• Records for the exercise:

┌──

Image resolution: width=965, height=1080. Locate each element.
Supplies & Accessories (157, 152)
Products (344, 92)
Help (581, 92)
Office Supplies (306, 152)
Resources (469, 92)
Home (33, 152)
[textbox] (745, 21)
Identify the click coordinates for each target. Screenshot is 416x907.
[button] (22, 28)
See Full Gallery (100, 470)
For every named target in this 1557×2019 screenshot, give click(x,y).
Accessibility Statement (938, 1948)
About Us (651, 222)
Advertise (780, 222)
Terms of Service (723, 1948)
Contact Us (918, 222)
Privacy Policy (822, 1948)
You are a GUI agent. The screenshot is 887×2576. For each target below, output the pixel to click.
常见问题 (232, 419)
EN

└──

• Written request: Output the whole listing above verbatim, line for line, with no changes.

• Full solution:
Image resolution: width=965, height=1080. Locate each element.
Supplies & Accessories (157, 152)
Products (344, 92)
Help (581, 92)
Office Supplies (306, 152)
Resources (469, 92)
Home (33, 152)
[textbox] (745, 21)
Identify the click coordinates for each target. Screenshot is 416x907.
[button] (22, 28)
See Full Gallery (100, 470)
For every named target in this 1557×2019 screenshot, give click(x,y).
Accessibility Statement (938, 1948)
About Us (651, 222)
Advertise (780, 222)
Terms of Service (723, 1948)
Contact Us (918, 222)
Privacy Policy (822, 1948)
You are a GUI agent. The screenshot is 887×2576. For each target below, output the pixel to click.
常见问题 (232, 419)
EN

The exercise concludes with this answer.